Objective: Neoangiogenesis is pathophysiologically related to atherosclerotic plaque growth and vulnerability. We examined the in vivo performance of a computational method using contrast-enhanced intravascular ultrasound (CE-IVUS) to detect and quantify aortic wall neovascularization in rabbits. We also compared these findings with histological data.
Materials and Methods: Nine rabbits were fed with a hyperlipidemic diet. IVUS image sequences were continuously recorded before and after the injection of a contrast agent. Mean enhancement of intensity of a region of interest (MEIR) was calculated using differential imaging algorithm. The percent difference of MEIR before and after the injection of microbubbles (d_MEIR) was used as an index of the density of plaque or/and adventitial neovascularization. Aortic segments were excised for histological analysis.
Results: CE-IVUS and histological analysis were performed in 11 arterial segments.
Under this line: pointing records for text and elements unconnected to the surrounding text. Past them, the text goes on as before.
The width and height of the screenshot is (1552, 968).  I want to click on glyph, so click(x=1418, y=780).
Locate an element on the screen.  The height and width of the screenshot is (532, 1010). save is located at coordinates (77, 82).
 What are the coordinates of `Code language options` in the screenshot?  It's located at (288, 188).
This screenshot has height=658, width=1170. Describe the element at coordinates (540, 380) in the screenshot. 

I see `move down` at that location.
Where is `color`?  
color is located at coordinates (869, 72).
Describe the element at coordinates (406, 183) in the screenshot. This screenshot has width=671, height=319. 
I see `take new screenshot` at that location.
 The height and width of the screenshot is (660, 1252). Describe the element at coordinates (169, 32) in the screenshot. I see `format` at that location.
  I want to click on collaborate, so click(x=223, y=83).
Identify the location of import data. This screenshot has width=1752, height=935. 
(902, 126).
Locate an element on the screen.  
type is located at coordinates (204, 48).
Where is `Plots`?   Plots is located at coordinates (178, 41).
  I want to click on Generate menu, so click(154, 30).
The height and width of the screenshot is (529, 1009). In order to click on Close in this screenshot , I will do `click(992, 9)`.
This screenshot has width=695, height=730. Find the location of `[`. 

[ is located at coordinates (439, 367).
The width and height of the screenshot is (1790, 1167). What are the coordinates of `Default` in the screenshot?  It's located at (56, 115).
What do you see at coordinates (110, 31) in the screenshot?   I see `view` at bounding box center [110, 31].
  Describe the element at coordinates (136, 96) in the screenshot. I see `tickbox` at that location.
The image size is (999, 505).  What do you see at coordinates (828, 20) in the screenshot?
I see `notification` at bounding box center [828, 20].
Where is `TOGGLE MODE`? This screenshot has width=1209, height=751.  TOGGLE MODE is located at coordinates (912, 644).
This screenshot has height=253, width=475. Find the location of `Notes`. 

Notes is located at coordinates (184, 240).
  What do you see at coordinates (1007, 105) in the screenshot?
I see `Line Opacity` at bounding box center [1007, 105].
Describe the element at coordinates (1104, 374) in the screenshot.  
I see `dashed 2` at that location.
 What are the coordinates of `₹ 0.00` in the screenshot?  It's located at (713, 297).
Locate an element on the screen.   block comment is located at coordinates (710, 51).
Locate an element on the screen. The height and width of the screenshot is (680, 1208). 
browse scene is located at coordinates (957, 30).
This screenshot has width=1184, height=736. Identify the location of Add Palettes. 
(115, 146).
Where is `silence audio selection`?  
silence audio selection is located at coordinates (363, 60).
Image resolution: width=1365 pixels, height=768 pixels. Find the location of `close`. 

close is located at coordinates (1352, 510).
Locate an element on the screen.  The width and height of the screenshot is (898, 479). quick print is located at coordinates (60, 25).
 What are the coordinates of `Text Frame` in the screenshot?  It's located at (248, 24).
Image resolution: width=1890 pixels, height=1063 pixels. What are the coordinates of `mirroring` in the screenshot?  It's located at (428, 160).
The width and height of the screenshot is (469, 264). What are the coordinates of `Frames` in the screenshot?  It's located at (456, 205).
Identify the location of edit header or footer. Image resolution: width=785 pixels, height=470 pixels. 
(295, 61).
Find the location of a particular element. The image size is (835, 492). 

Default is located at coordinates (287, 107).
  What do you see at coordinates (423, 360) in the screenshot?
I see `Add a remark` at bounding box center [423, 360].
MEIR was significantly increased (~20%) after microbubble injection (from 8.1±0.9 to 9.7±1.8, p=0.016). Segments with increased VV/neovessels in the tunica adventitia (histological scores 2 and 3) had significantly higher d_MEIR compared with segments with low presence of VV/neovessels (score 1); 40.5±22.9 vs. 8±14.6, p=0.024, respectively.
Conclusion: It is possible to detect VV or neovessels in vivo using computational analysis of CE-IVUS images, which is in agreement with histological data. These findings may have critical implications on vulnerable plaque assessment and risk stratification.